Posted by ESC on February 09, 2003

In Reply to: Fiddling While Rome Burns posted by Kyle on February 09, 2003

: This website, which I have just stumbled onto, is pretty interesting. I have noticed one error though. I quote: Supposedly done by Emperor Nero when Rome was being destroyed - there's no real evidence for this though. That is the reason for where the saying came about. But the error though is the evidence. There is concrete evidence that there is no way he could have possibly fiddled while Rome burned: the fiddle was not invented until the dark ages/ Renaissance (probably spelled wrong). How could Fiddle 1500 years or so before the fiddle was invented?

From the discussion archives:

: : In this case, the fiddling is euphemistic, but the burning actual. Refers to the Emperor Nero, who "fiddled around" while Rome actually was burning.

: FIDDLING WHILE ROME BURNS - According to the "Random House Dictionary of Popular Proverbs and Sayings" by Gregory Y. Titelman, "Nero fiddled while Rome burned" refers to ".heedless and irresponsible behavior in the midst of a crisis. Legend has it that in A.D. 64 the emperor Nero (A.D. 37 - A.D. 68), last of the Caesars, set fire to Rome to see 'how Troy would look when it was in flames' and to serve as a suitable background for a recitation of his poetry while accompanying himself on the lyre."
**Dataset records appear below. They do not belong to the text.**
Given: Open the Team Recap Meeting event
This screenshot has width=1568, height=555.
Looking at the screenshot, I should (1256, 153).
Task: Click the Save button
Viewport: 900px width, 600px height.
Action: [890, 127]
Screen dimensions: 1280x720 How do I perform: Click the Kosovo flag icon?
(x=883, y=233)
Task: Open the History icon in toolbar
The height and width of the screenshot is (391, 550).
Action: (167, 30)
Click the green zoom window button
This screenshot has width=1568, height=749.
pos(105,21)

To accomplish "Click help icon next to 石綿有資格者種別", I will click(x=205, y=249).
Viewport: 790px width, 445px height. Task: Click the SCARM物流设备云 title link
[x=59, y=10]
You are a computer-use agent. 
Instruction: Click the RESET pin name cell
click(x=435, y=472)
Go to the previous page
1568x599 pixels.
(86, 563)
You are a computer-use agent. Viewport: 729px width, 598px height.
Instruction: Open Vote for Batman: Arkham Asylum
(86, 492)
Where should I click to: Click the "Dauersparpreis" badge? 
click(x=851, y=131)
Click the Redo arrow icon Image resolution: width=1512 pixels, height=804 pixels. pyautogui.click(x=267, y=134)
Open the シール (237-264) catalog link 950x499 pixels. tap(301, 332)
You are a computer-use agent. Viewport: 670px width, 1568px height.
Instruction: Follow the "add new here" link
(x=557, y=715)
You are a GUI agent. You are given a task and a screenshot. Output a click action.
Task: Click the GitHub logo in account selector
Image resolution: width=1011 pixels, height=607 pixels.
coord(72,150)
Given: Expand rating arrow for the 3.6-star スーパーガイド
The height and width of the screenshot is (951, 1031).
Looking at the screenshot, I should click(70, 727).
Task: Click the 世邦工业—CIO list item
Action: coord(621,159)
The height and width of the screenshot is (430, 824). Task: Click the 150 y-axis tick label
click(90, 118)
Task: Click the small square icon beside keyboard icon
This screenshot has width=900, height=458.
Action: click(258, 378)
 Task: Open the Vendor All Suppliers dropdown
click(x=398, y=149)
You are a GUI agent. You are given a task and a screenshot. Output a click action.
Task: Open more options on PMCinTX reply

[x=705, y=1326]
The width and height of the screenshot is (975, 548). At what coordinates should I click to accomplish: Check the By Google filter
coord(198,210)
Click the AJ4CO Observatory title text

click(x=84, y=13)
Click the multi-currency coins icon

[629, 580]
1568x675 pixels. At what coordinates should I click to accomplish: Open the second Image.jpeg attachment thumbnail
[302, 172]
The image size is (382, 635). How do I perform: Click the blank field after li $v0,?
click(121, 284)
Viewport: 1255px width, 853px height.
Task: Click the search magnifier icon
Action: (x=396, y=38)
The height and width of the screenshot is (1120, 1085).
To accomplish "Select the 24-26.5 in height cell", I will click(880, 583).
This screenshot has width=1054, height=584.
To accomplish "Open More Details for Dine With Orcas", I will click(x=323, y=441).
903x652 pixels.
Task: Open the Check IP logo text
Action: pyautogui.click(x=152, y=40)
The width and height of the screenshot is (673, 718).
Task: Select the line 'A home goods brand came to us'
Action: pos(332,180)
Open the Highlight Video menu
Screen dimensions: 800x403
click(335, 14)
: "Morris Dictionary of Word and Phrase Origins" has some additional information on this phrase: "The notion that Nero fiddled while Rome burned is nonsense because the fiddle wasn't invented until many centuries after he ruled Rome, from 54 to 68 A.D. He may have toyed with a lute, but certainly not a fiddle. What's more, Nero seems to have been something less than all bad. For one thing, he was a pioneer in what we would now call 'urban renewal.' He planned to rebuild much of Rome and ran into a lot of trouble with property owners who resented his condemnation proceedings. When the big fire broke out in 64 A.D. (it burned nine days and destroyed two thirds of the city), Nero didn't do much to win the hearts and minds of his people by ordering some other buildings burned to stop the fire's progress. But in the end, Nero proved to be a pretty smart politician. He blamed the fire on the Christians, who were then a much put-upon sect and a handy scapegoat. The truth seems to be that while the Christians didn't actually start the fire, they didn't do much about putting it out either, because they saw it as the sign of the second coming of Christ." As an interesting (I think) fiddling side note, I found a phrase in "Heavens to Betsy" by Mr. Charles Earle Funk that I'd never heard -- "'to have one's face made of a fiddle' was to be exceptionally good-looking." Fiddles had such pleasing qualities ".as to invite complimentary comparisons to humans."